Batailles choisies #391

On s’inquiète tout le temps quand on est parents. On s’inquiète de grandes comme de petites choses. On fait aussi de grandes montagnes de choses minuscules. Exemple pris chez moi: apprendre à mon aîné à faire du vélo. 🚲


 

Mon aîné ne sait pas faire du vélo.

Ça m’inquiète.

Il a fêté ses six ans.

Tous ses amis font déjà du vélo sans petites roues.

Ça m’inquiète vraiment.

Il n’aime pas beaucoup l’exercice physique.

Il a eu quelques problèmes de surpoids qui lui ont rendu l’exercice physique plus difficile.

Il doit absolument apprendre à faire du vélo.

Il va rater tellement d'occasions de cimenter ses amitiés.

Ça m’inquiète terriblement.

Il ne pourra pas faire de sorties avec ses amis.

Il sera constamment moqué parce qu’il a encore besoin des petites roues.

Il ne verra plus ses amis, partis rouler le monde!

C’est certain, c’est horrible: il n’aura pas d’amis!


Non, non, non, ce n’est pas possible. Il faut absolument qu’il apprenne. Et absolument maintenant, que c’est l’été, les grandes vacances, qu’il y a des adultes qui peuvent lui consacrer du temps.


Semaine 1: Allez, Grand, on sort faire du vélo! Mais si, si, c’est super, le vélo. Non?

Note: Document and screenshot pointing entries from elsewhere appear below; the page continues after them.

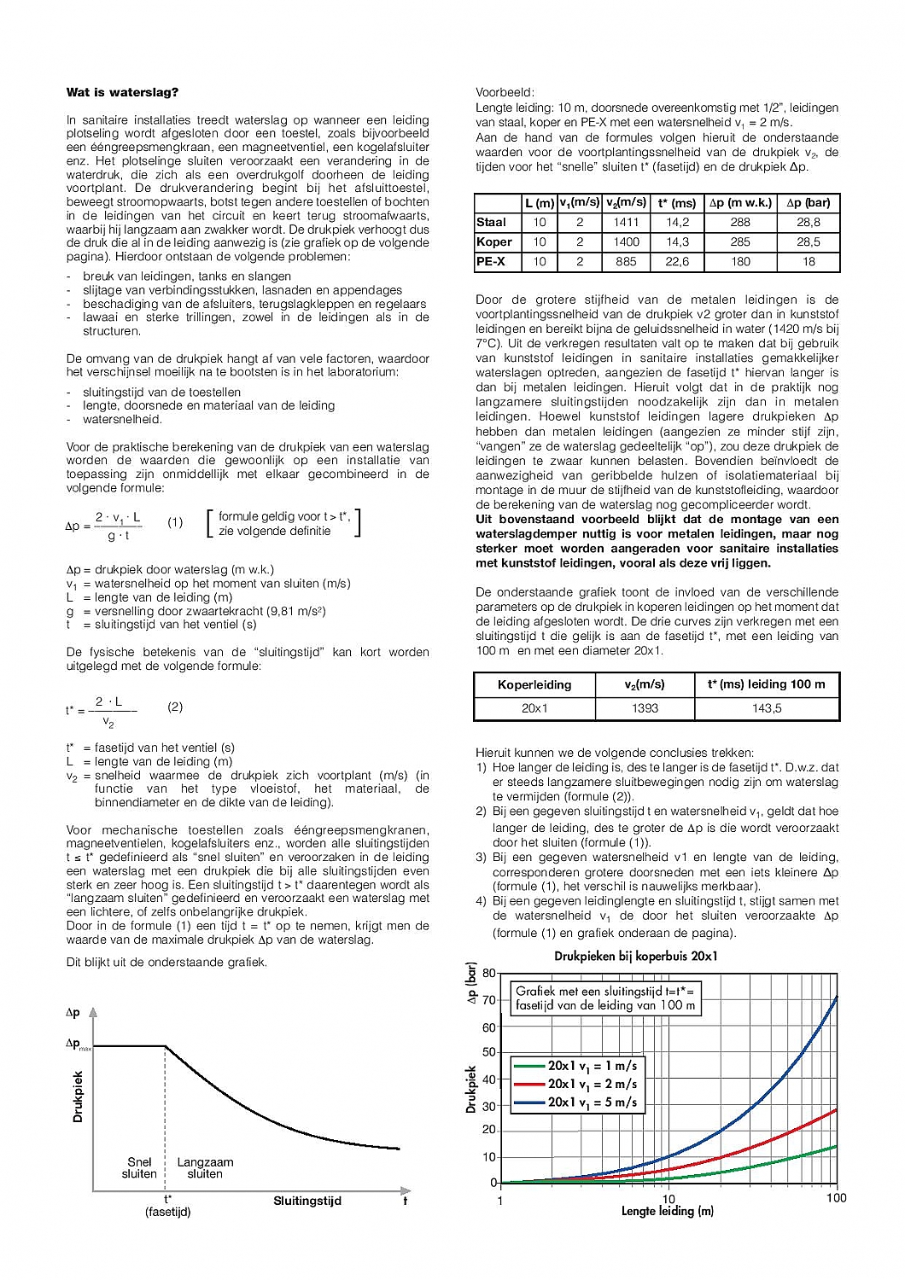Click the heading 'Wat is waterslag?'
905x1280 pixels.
pyautogui.click(x=122, y=92)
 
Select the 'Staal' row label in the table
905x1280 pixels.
pyautogui.click(x=491, y=222)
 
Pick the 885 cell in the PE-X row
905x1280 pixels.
pyautogui.click(x=626, y=262)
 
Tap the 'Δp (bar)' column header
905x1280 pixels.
pyautogui.click(x=808, y=203)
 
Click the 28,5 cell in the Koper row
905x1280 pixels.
pyautogui.click(x=808, y=241)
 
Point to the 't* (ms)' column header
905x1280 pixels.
pyautogui.click(x=677, y=203)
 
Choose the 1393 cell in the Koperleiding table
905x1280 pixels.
pyautogui.click(x=645, y=708)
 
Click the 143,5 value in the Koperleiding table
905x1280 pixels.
pyautogui.click(x=767, y=708)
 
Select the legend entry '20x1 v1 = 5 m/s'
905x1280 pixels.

Semaine 2: Allez, Grand, tu vas essayer sans les petites roues, comme un grand! Mais, si, si, c’est super important, le vélo Non?

Semaine 3: Allez, Grand, je vais tenir la selle en courant à côté de toi! Mais, si, si, c’est super facile, le vélo.

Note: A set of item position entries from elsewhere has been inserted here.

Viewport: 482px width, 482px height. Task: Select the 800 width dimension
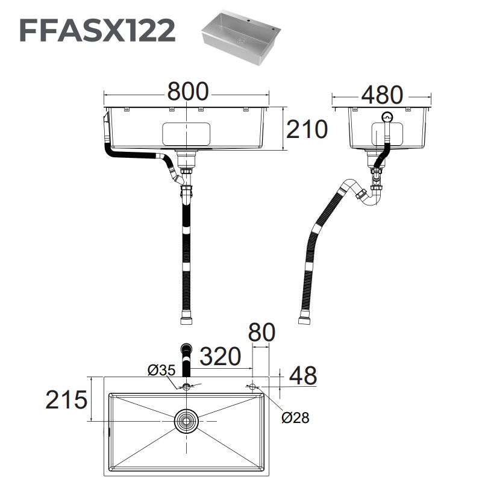click(x=187, y=92)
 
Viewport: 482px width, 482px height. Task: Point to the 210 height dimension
click(x=307, y=129)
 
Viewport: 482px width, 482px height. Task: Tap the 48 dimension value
click(x=302, y=376)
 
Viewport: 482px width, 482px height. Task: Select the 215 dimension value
click(x=67, y=399)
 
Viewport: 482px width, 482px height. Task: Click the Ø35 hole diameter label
click(x=161, y=371)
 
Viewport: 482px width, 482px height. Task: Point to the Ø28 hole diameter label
click(x=295, y=418)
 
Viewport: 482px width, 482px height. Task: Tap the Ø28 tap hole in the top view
click(x=252, y=386)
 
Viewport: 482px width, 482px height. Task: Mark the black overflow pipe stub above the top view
click(x=186, y=358)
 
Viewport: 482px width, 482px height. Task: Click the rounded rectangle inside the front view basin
click(x=186, y=134)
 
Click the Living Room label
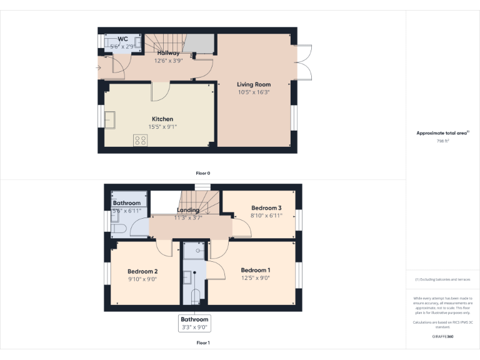[253, 84]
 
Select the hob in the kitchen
[139, 140]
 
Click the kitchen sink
[110, 119]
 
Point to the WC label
[122, 39]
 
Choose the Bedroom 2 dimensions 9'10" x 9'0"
[142, 279]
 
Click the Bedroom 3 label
[266, 208]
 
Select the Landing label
[188, 210]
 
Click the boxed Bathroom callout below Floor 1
[194, 322]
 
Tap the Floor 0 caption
[203, 172]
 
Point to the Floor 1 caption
[203, 342]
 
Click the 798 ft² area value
[442, 141]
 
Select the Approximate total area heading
[442, 133]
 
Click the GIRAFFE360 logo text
[442, 336]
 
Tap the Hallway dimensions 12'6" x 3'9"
[168, 61]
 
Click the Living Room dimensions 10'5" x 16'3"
[253, 92]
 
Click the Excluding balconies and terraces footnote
[442, 279]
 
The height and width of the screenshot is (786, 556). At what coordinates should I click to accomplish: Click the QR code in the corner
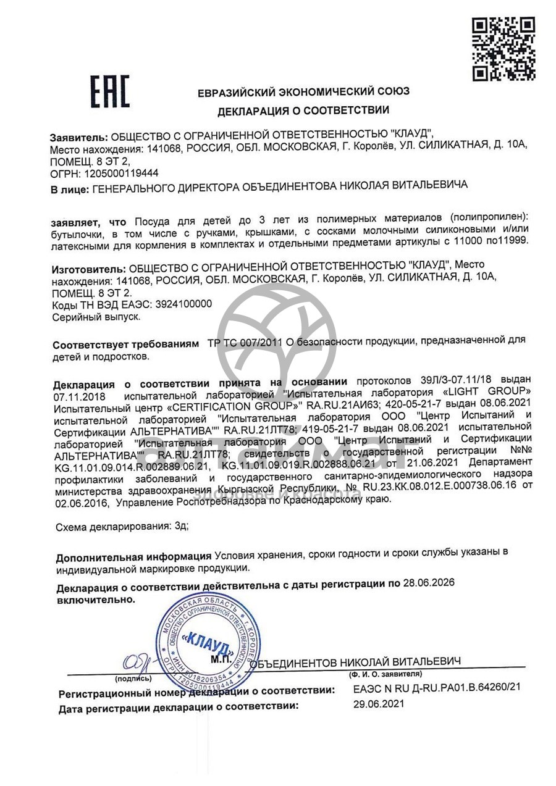click(503, 49)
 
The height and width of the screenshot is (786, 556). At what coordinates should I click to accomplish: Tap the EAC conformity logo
click(111, 93)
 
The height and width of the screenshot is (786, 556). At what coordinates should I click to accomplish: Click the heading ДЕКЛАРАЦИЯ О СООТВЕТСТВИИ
click(303, 111)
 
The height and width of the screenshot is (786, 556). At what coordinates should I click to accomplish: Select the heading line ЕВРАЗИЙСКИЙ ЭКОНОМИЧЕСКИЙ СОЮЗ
click(303, 93)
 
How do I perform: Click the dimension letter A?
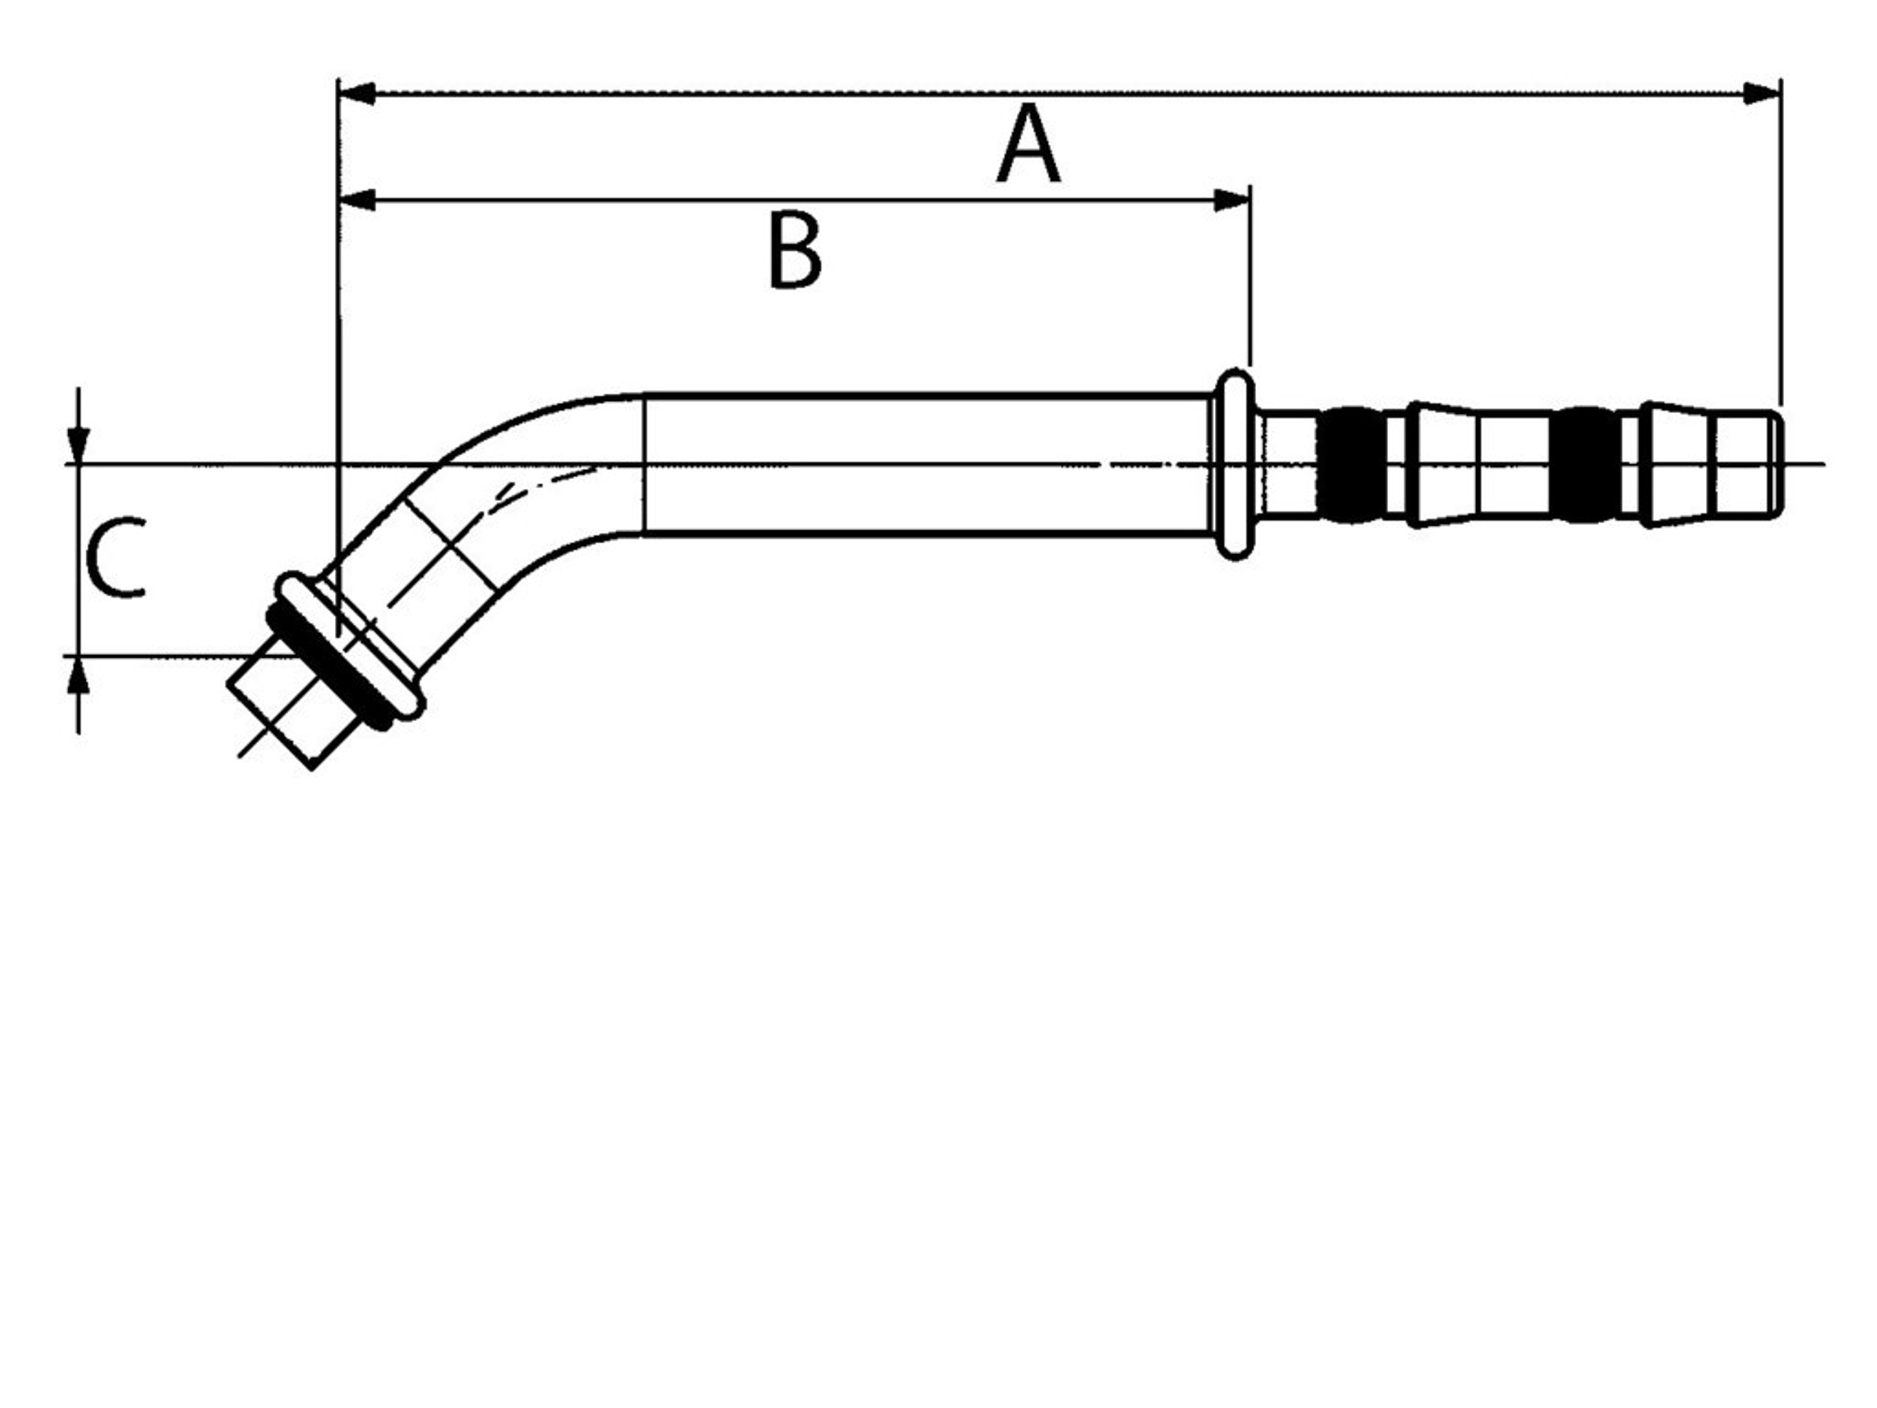[x=1028, y=144]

- Non, Maman, je ne veux jamais, jamais, apprendre, non, non, c’est super nul, le vélo!


Grand est ce qu’on appelle une tête de mule. Des semaines que je m’échine à l’intéresser au vélo (comme ton ami M.!), des semaines que je m’échine à lui montrer les avantages (la liberté!), des semaines que je me retiens de le menacer de n’avoir aucun ami s’il n’apprend pas à faire du vélo! Il se bloque, gémit, traîne des pieds, il jette bas son vélo s’il se sent mal à l’aise et rentre en boudant, pleurant et me maudissant.

Dire que j’en ai perdu le sommeil, de cette histoire de vélo, ce serait ridicule… pardon, je voulais dire: ce serait vrai.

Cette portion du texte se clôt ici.